Prinzipiell kein Problem. Fluss-Strände mit mehr oder weniger Qualität, mit mehr oder weniger Sand gibt es etwa in München und Wien, in Stuttgart, Bremen und Bremerhaven. Im serbischen Novi Sad findet sich nah der Innenstadt an der Donau Sand ohne Ende, Bars, Sonnenliegen und -schirme, Schwimmbereiche und Rettungsschwimmer, gute Laune, alles; die Anlage von 1911 trägt sogar noch ihren alten habsburgischen Namen in deutscher Sprache: „Strand.“
„Die Emscher ist endgültig von der Schwatten zur Blauen geworden“
Zurück ins Ruhrgebiet. „Die Strand-Idee ist toll“, sagt etwa Oberhausens Strategie-Dezernent Ralf Güldenzopf. Im Vorort Holten habe der Fluss ausreichend Platz, und die Ufer fallen flach zum Fluss hin ab. 20 Kilometer weiter westlich „begrüßt“ auch Gelsenkirchen nicht völlig unerwartet das Vorhaben. Paetzel hatte beide Städte für den Strand ins Gespräch gebracht - und, einmal dabei, in einem Nachsatz auch noch Castrop-Rauxel.

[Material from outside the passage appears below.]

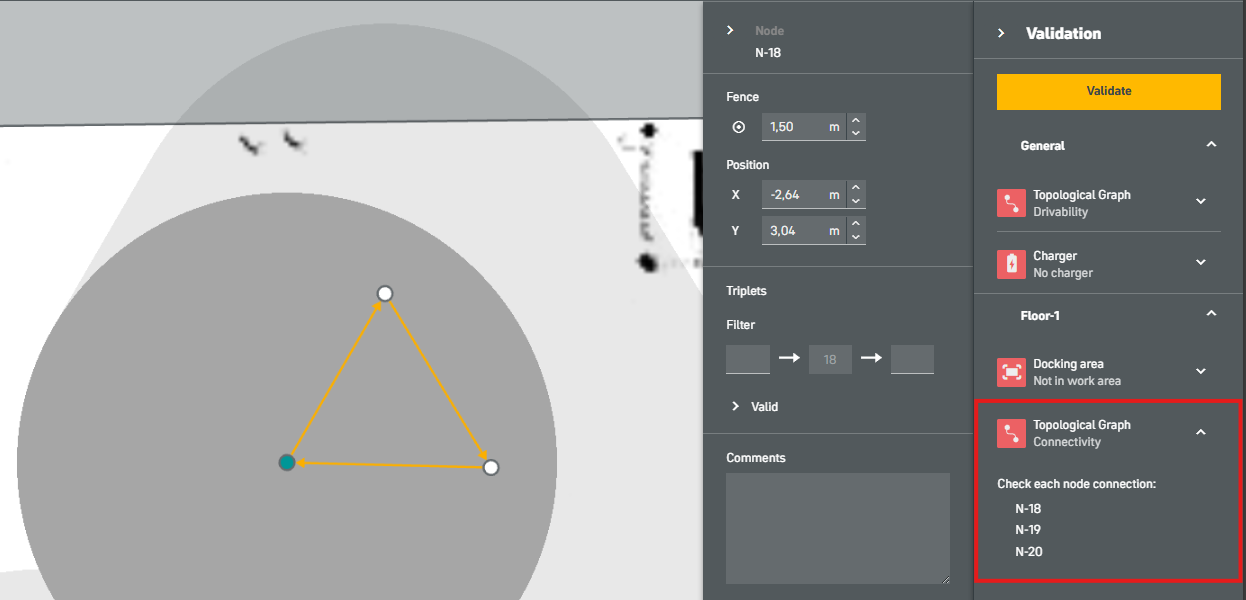
Task: Open node N-20 from connection list
Action: pyautogui.click(x=1028, y=552)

Dessen Bürgermeister Rajko Kravanja (SPD) äußert sich schon angemessen begeistert: „Ein Emscherstrand für Castrop-Rauxel ist eine tolle Idee, die wir gerne umsetzen würden, und die zeigen kann, dass die Emscher von der Schwatten endgültig zur Blauen geworden ist.“
Böschungen in Gelsenkirchen sollen „flacher“ und „vielseitiger“ werden
In Gelsenkirchen sind die Umstände deutlich erschwert. Auf 8,3 Kilometern Länge fließt der Fluss hoch eingedeicht durch die Stadt, überwiegend dicht an Industrie und Wohnhäusern entlang, von Straßen und Rohren aufs Engste begleitet. Die Böschungen sollen „flacher“ und „vielseitiger“ werden, wo das möglich ist, doch soweit absehbar, wird der Flusslauf weitgehend eingezäunt bleiben.

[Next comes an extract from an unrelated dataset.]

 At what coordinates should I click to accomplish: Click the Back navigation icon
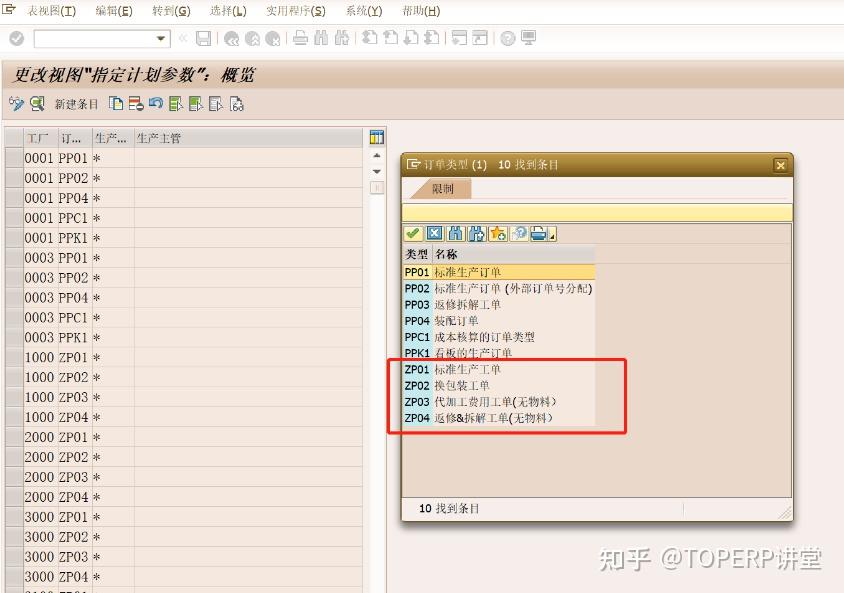tap(231, 38)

Und doch hat Ilias Abawi, der Sprecher der Emschergenossenschaft, in diesen Tagen seine liebe Mühe, das Wort vom Strand wieder einzufangen. Das riecht einfach schon nach Sonnencréme und hat sich selbstständig gemacht auf den Flügeln der Fantasie. Abawi erdet die hochfliegenden Träume mit dem Satz: „Wir werden jetzt nicht eine Tonne Sand aufschütten.“ Zumindest nicht gleich.
Der „Erlebensraum Lippeauen“ in Hamm bekommt eine Art Strand
Denn noch ist Emscherwasser überwiegend Abwasser aus Kläranlagen: Die Frage stellt sich einfach nicht, Menschen in die Emscher zu lassen. „Schwimmen und baden in der Emscher wird noch lange Zeit nicht möglich sein.“ Schon eher, sich an ihr zu sonnen oder die Füße ins Wasser zu strecken; Eiswagen, darf man annehmen, kommen dann von selbst.
Wie das einmal aussehen könnte, zeigt sich derzeit in Hamm. Dort bauen die Stadt und die Emschergenossenschaft (in ihrer gleichzeitigen Eigenschaft als „Lippeverband“) nah der Innenstadt an einem naturnahen „Erlebensraum Lippeauen“, und als sie das teilweise befestigte Ufer abtrugen, offenbarte sich darunter: sandiger Boden.
Emscher soll „nicht in 50 oder 100 Jahren noch eingezäunt sein“
Auch entstehen auf der Großbaustelle zwei Erhebungen. „Verweilinseln“ werden sie offiziell genannt: „Das sind erhöhte Bereiche mit leichter Neigung in Richtung Lippe, von wo aus die Besucher später, auf einer Decke liegend, einen schönen Blick auf das Wasser genießen können“, sagt Lukas Huster, Sprecher der Stadt Hamm. Der entstehende „Lippestrand“ ist dagegen ausdrücklich nicht als Badestrand ausgewiesen „aufgrund der allgemeinen Wasserqualität“. Die hält freilich weder an der Ruhr noch am Rhein-Herne-Kanal Menschen davon ab, ins Wasser zu steigen.
Der Emscherstrand auf Sand gebaut? Das dann auch wieder nicht. „Menschen in der Emscher, dass muss von der Wasserqualität her langfristig machbar sein“, sagt Ilias Abawi: „Sie soll nicht in 50 oder 100 Jahren noch eingezäunt sein.“ Oder vielleicht doch: Dann aber mit Kassenhäuschen und Drehkreuz.